┌─ THE RECORDS

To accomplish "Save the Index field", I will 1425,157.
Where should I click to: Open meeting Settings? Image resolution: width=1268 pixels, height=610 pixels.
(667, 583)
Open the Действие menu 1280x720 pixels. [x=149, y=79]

└─
┌─ THE RECORDS

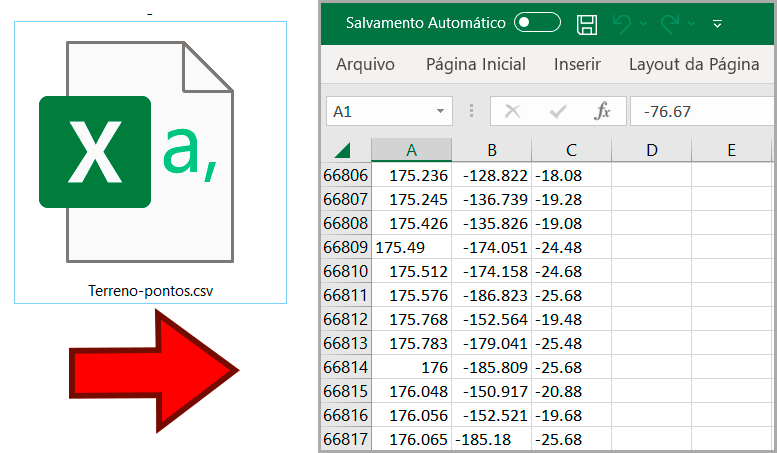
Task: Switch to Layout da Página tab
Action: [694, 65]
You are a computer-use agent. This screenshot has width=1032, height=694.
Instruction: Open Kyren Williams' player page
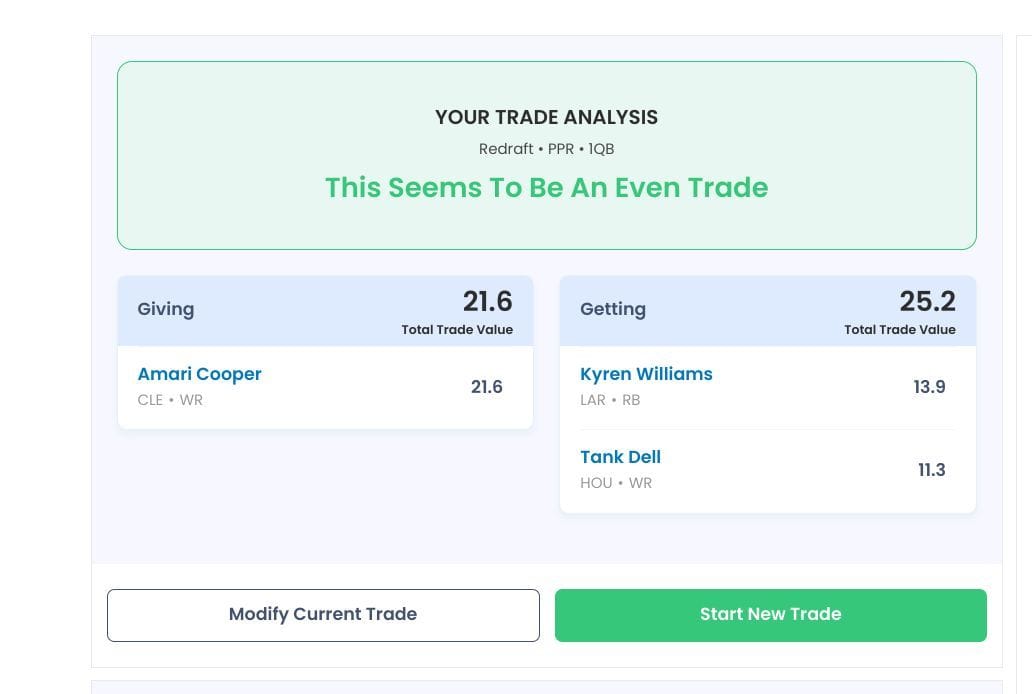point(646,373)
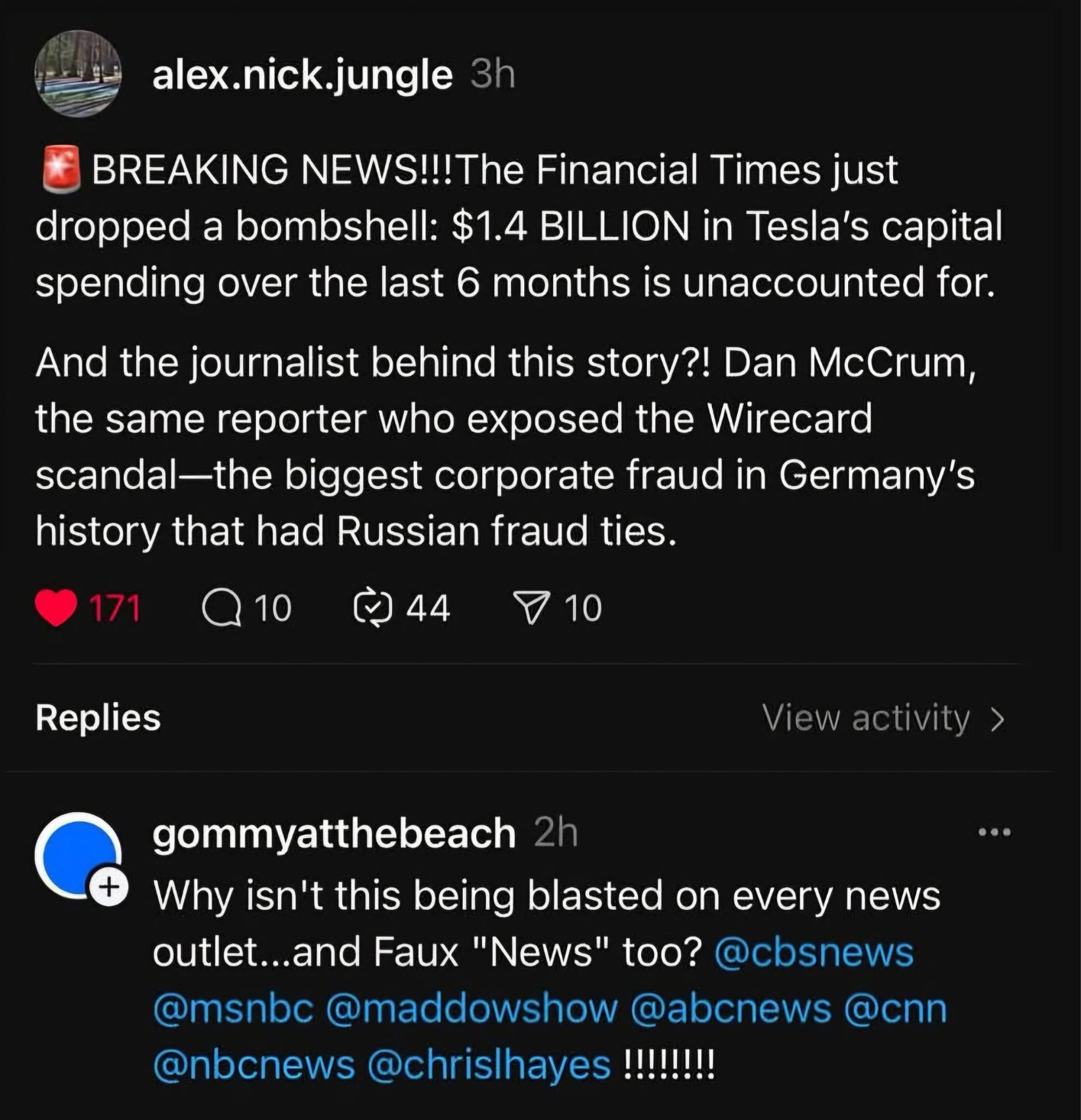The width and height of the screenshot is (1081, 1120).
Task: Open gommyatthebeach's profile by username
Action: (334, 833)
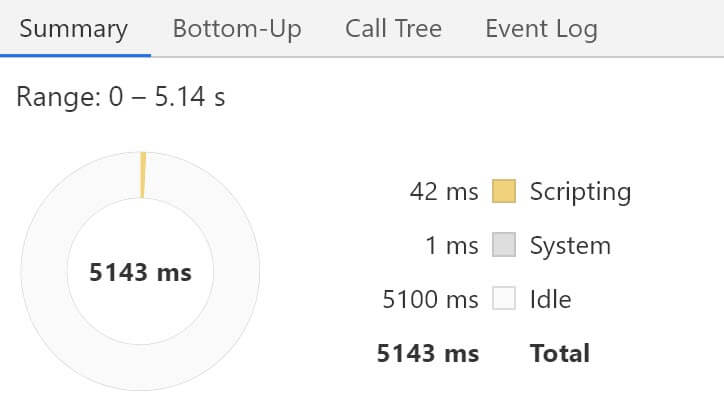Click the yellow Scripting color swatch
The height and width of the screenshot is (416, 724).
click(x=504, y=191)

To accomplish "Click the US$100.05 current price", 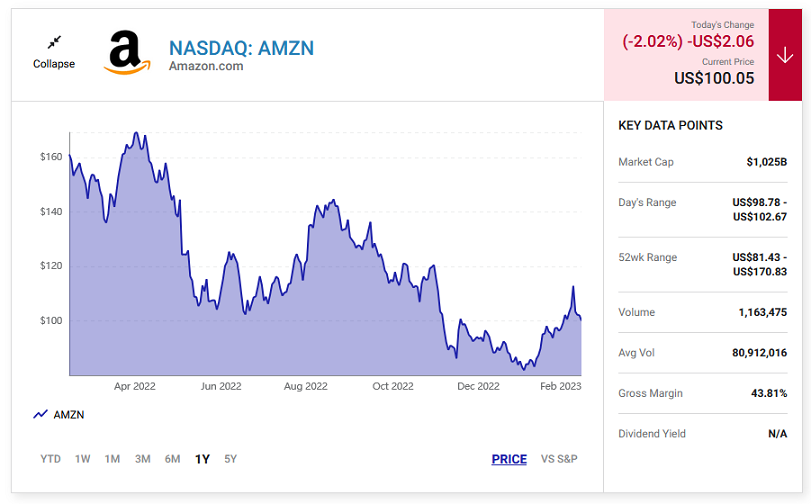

└─
┌─ THE RECORDS

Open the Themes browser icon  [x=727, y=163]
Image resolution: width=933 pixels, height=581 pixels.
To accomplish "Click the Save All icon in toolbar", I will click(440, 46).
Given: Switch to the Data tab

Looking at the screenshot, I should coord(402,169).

└─

Return all lines from the data above with "Save" in them.

To accomplish "Save the Index field", I will 1425,157.
To accomplish "Click the Save All icon in toolbar", I will click(440, 46).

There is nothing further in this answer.